»»

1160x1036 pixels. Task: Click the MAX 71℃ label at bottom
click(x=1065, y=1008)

««
»»

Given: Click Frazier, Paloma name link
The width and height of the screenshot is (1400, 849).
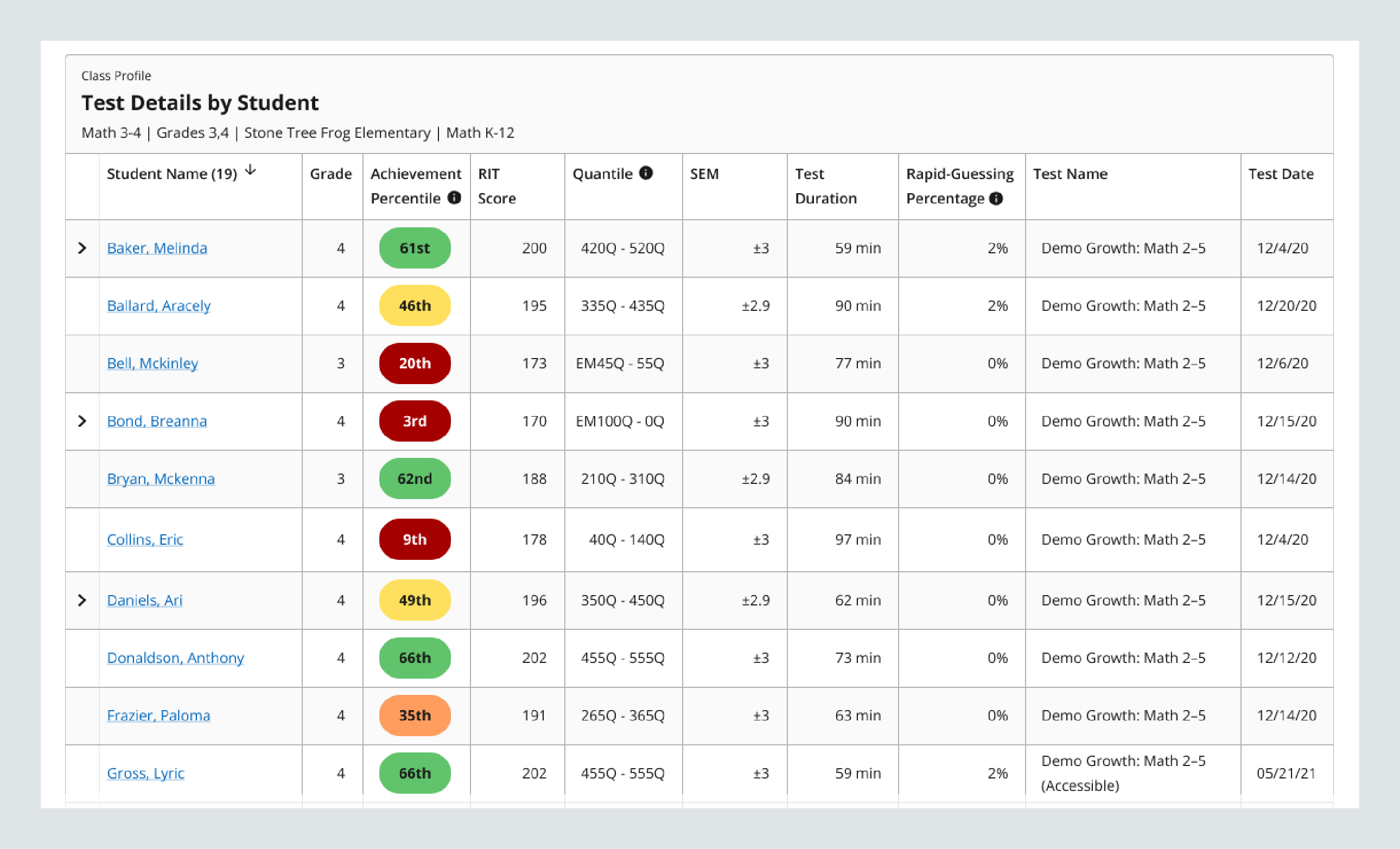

««
»»

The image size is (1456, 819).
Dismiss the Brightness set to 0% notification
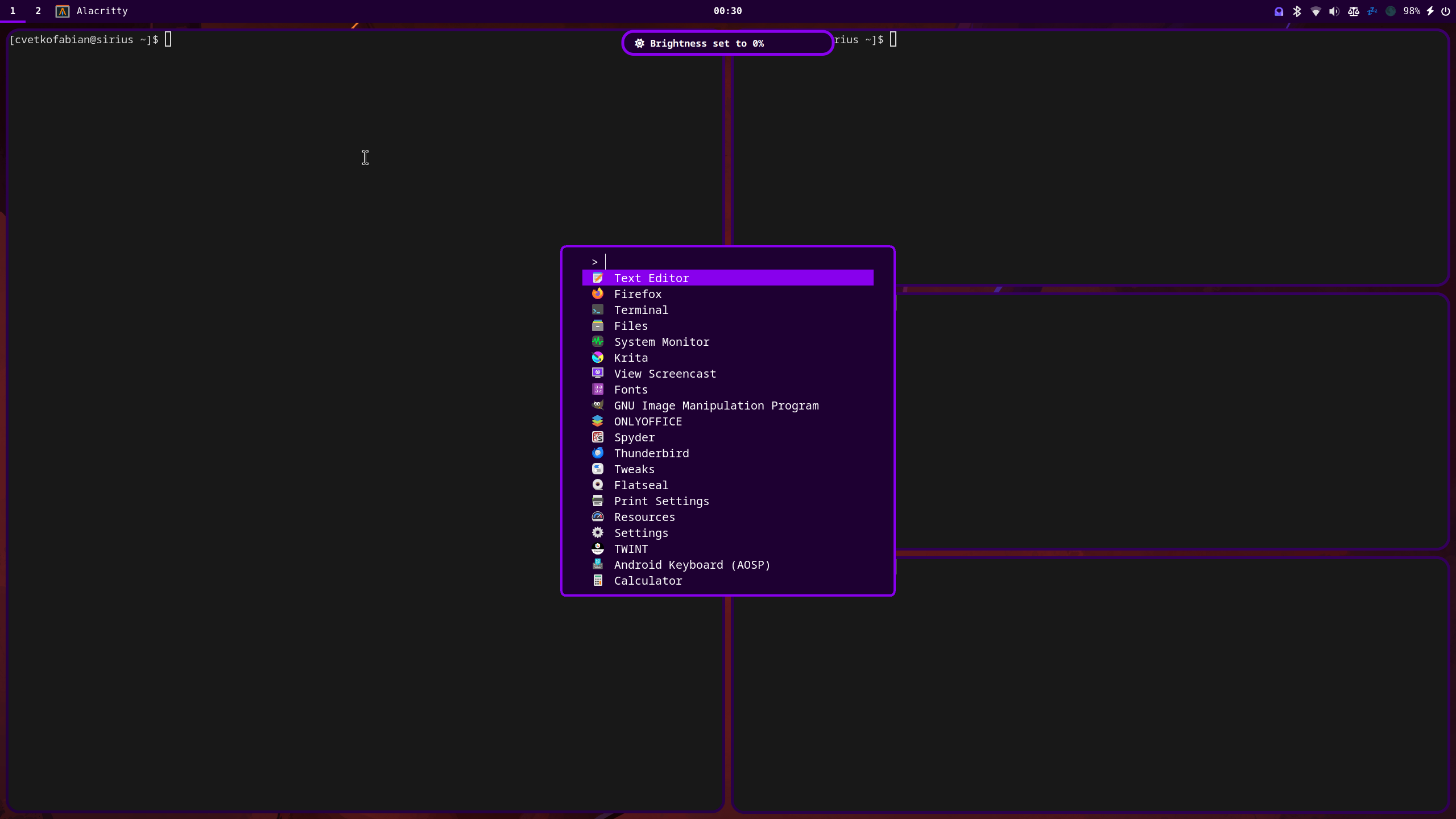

««

What to work on
Go to the line in the material above that contains "The image size is (1456, 819)." and copy exactly from there through the line that contains "Dismiss the Brightness set to 0% notification", stopping after it.

Answer
The image size is (1456, 819).
Dismiss the Brightness set to 0% notification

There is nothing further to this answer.